### Written request
Copy the lines below, swapping "input area" for "message field" and keeping everything else the same. Leave the pictures out of your copy.

### Data for this exercise
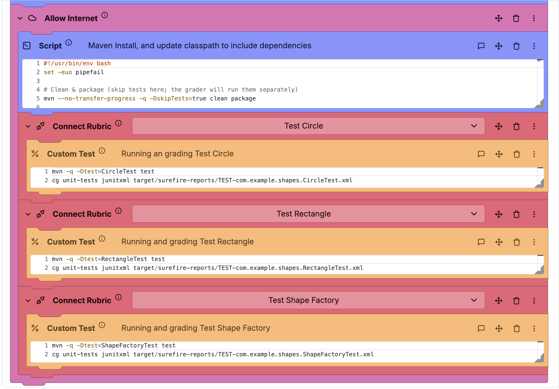Viewport: 559px width, 389px height.
Task: Delete the Maven Install Script block
Action: (516, 46)
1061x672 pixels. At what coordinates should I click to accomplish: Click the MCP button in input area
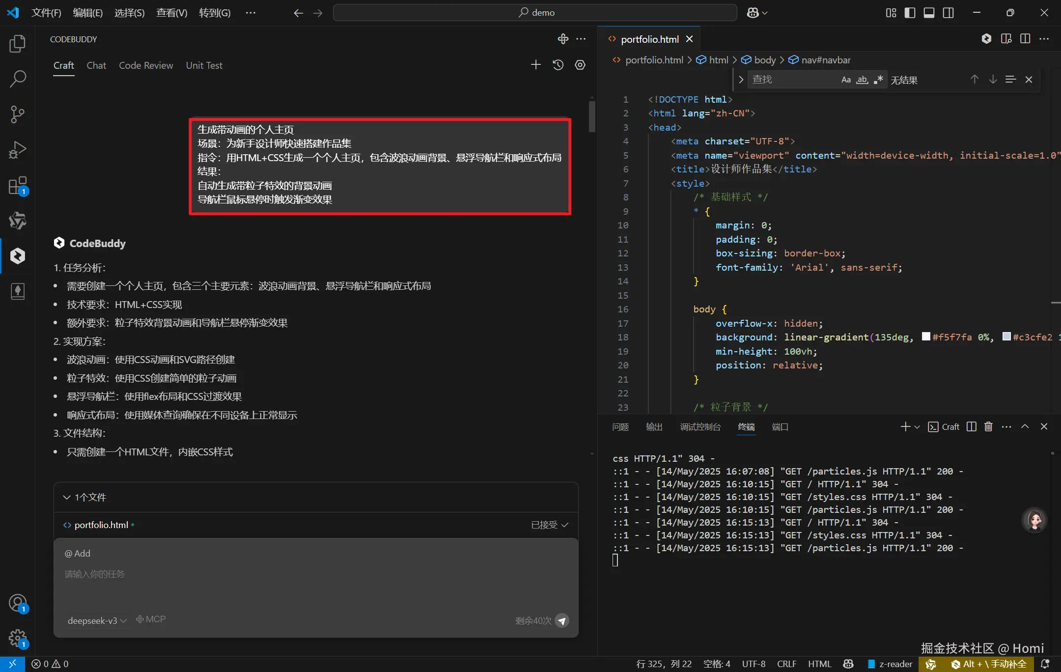point(151,619)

### Solution
Viewport: 559px width, 389px height.
Task: Delete the Maven Install Script block
Action: (516, 46)
1061x672 pixels. At what coordinates should I click to accomplish: Click the MCP button in message field
point(151,619)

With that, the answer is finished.